Another huge role of an infection control nurse is to be a resource and provide support/ education to staff in the clinical area regarding infection control issues. 

Most Rewarding Moments

One of the most rewarding moments in my nursing career was earlier this year when I was asked to be a speaker at the SMARTcare6 event at Notre Dame and complete a video interview. 

I was selected by Notre Dame nursing staff/ students to do this event. This opportunity not only acknowledged my expertise and contributions in the nursing field but also provided me with a platform to share my knowledge, journey and experiences, contributing to the advancement of nursing care and potentially inspiring others in the field.

Interview and transcript with ND: Where are they Now – Jenna Ricciardi (

I also had an amazing opportunity to speak at the ACIPC International Conference November 2023. This talk was about the remodelling of the infection control department to allow for entry level nurses in the specialised field. 

Professional Growth

Commencing my career and going on a bumpy ride, the question of “what sort of nurse do you want to be” or “what do you want to do in the future” always stressed me out because I didn’t know the answer. I still don’t know the answer and I have come to realise that is okay. 

The nurse experiences I have had and the opportunities I have been given are not something I would have ever imagined. My experience was a result of being open to new experiences and putting myself out there. When asked now where I want to go in the future my answer is “wherever I get the opportunity”. It may not seem like it at the time, but every nursing workplace is valuable and no matter where you go, you will learn valuable skills that you will be able to use in the future!

I am very much an overachiever, I always work at 110% and often take on a little more than I can handle (once again thanks ADHD brain), however this has allowed me to have some amazing opportunities. I am always the first one to put my hand up for additional courses, study days and PD as I believe this allows me to gain additional knowledge and skills. 

In order to continue to progress my career, I will keep putting my hand up and be open to any experience that comes my way – as I have learnt you never know what will come out of it! 

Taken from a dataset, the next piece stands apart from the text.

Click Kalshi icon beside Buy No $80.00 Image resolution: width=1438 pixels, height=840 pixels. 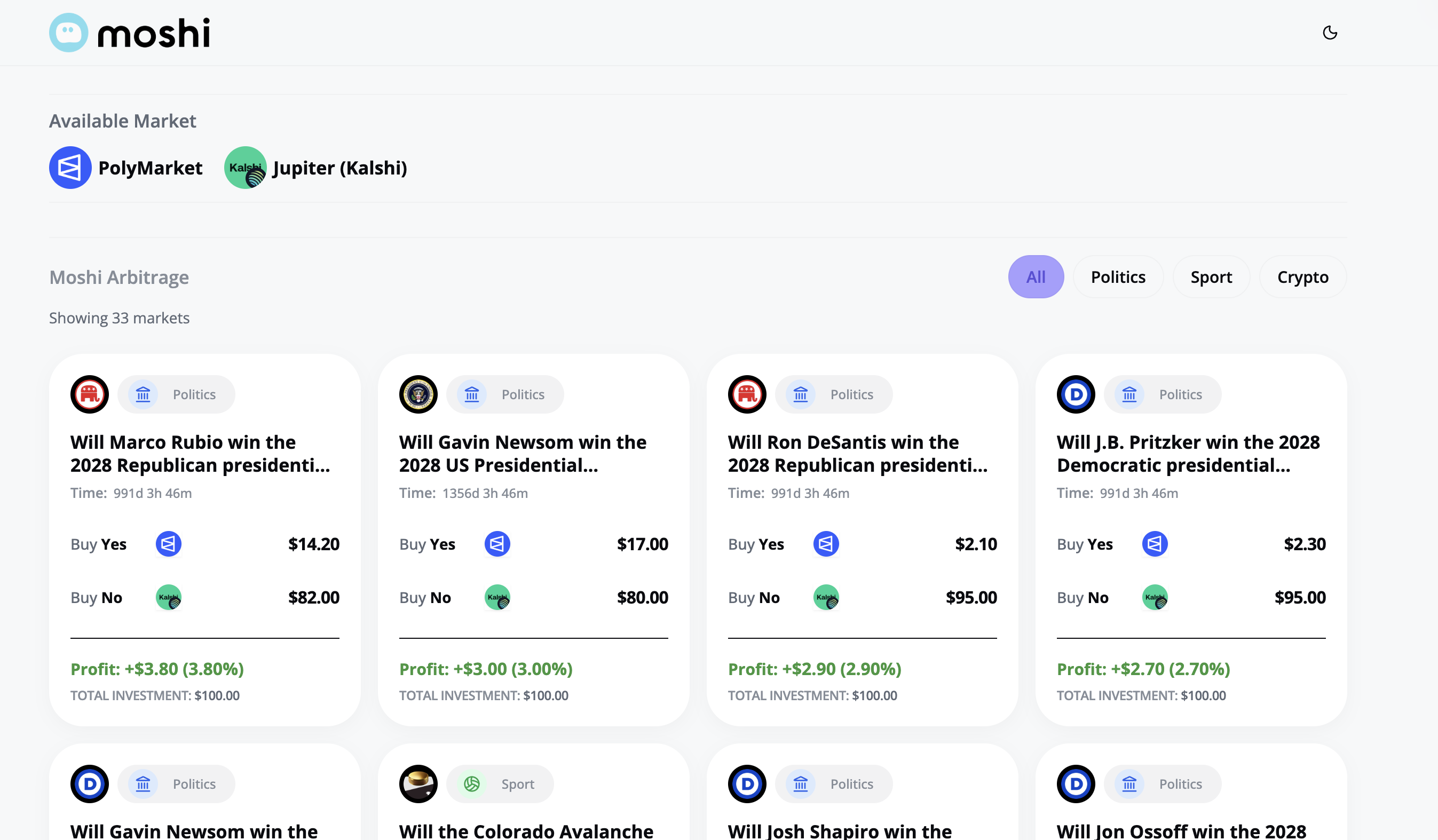(497, 598)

Absolutely, I believe that mentors are so valuable, especially in the nursing setting. I have been so lucky to have a number of mentors to support me in my career. I have valued having mentors in different areas, as I believe they all have different input/ advice and invaluable support, knowledge, and encouragement. Ben, Amanda and Lishy are more informal mentors, senior nurses who have assisted me in my professional growth throughout my career.

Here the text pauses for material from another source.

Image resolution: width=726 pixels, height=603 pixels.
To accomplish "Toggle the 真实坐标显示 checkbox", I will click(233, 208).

Amy, who is my formal mentor (Amy has been mentoring me since the beginning of the ENL program) has been so invaluable! Although we are in different states in WA, she has supported me and provided me with so much guidance. 

From my experience effective communication has been the most critical aspect in the mentor-mentee relationship. Effective communication is the platform to create therapeutic relationships and therefore foster a supportive relationship. 

  1. Ben – senior lecturer at Notre Dame – Ben has assisted me from the beginning of my nursing journey! 
  2. Amanda – coordinator of nursing infection control 
  3. Lishy – clinical nurse specialist (my direct) and now clinical nurse manager infection control 
  4. Amy – mentor through ACN ENL program 

My advice 

My nursing career is something I never would have imagined. I have had so many different opportunities and gone down paths I didn’t even know existed!

My advice to nurses who aren’t sure what they want or are not enjoying their career is… 

Be open to new experiences, the nursing world is huge and there is so much out there! You will find what you love and where you are meant to be, so stick it out, especially during those most difficult days!